I AM NOT A LAWYER, THIS IS NOT LEGAL ADVICE

As long as you’re using the API, you’re not doing anything illegal, but web scraping in general (say if I wrote a script to scrape all the email addresses from https://www.princeton.edu/) is quasi-illegal. We won’t go into how to scrape outside of APIs in these seminars, but consider that making thousands of requests to any website can cripple its infrastructure. This is called a Denial of Service Attack (DoS) and is super illegal. So it’s best to follow best practices when collecting data outside the formal API process.

Ethics

Working with Twitter data most users know that Twitter is a public place, and anyone can see their tweets. There are fewer ethical considerations when working with Reddit data, where people are operating under the assumption of anonymity.

But when you send a tweet, you may assume that it’s public, but how much control should you have after posting to a platform?

🤔 How would you feel if a tweet you wrote…

…was included as an example in a book about internet culture?
…was used to train a machine learning model to detect sarcasm?
…included a picture that was used to train a facial recognition software?

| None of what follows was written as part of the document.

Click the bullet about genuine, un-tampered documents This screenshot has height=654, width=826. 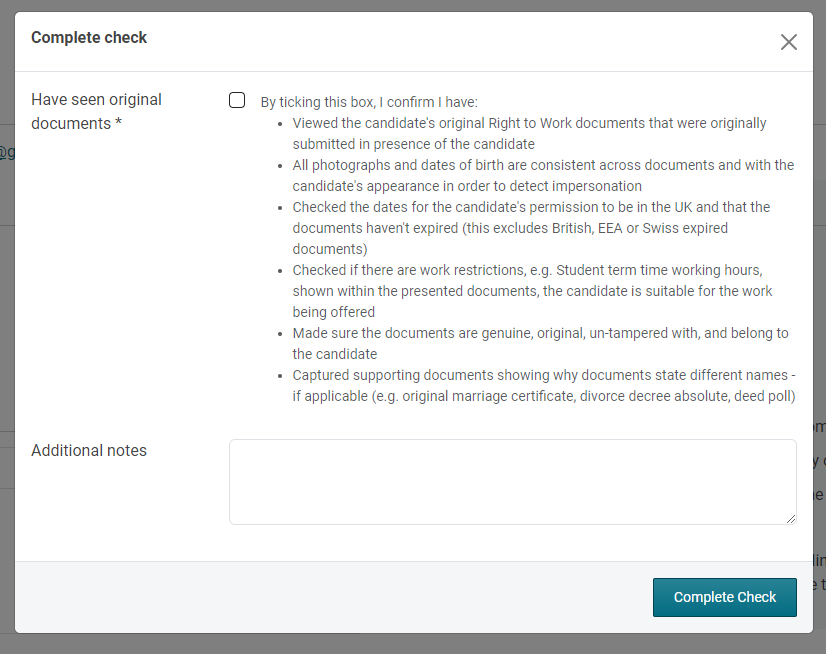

All these are real-life examples. As you develop your research question, consider the ethical implications of collecting this data. If you scraped a user’s timeline, was this person a public figure? If you scraped all tweets that used a certain hashtag, how many people are you collecting data from? Did any of these people expect their data to be collected by a first years at Princeton?

Popular APIs

The Twitter API

General structure

Twitter is exceptional as a social media company because it gives researchers access to almost its entire site. Twitter allows you to access the following databases:

Tweets
Users
Direct Messages
Lists
Trends
Media
Places

📚 Given these databases, what kind of questions could you ask?

What is a Twitter ID?

A Twitter ID is a unique identifier for each tweet. Having a unique ID is important for Twitter to store the thousands of tweets posted every second. If you have the ID of a tweet (perhaps from JSON data that you’ve scraped) and you want to see the original tweet in your browser, just follow this recipe:

https://twitter.com/{PROFILE}/status/{TWEET_ID}
# Example:
https://twitter.com/mattxiv/status/1368246126302945284

If you’d like, try to use this tweet ID 1116487177364365313 to find the original Tweet. Often, organizations like Documenting the Now will store tweet IDs only, and then researchers can “rehydrate” those IDs. Since there’s a limited time window to collect tweets during momentous occasions, you’re welcome to contribute to resources like these to preserve how people reacted online. Check out Documenting the Now’s catalog.

Existing datasets

Before scraping your own datasets, consider that other people may have had similar questions as you. Check out these sites before beginning your work to see if other researchers can save you time! People who create datasets want them to be put to good use, so they’ll try to share them as widely as possible.

Wikipedia has a lot of tabular data you can draw from.
Github is often used for code, but researchers will often post their datasets there as well
Documenting the Now, as mentioned above, has a huge resource of tweets.
r/datasets contains a lot of datasets that people compiled for their research or for fun.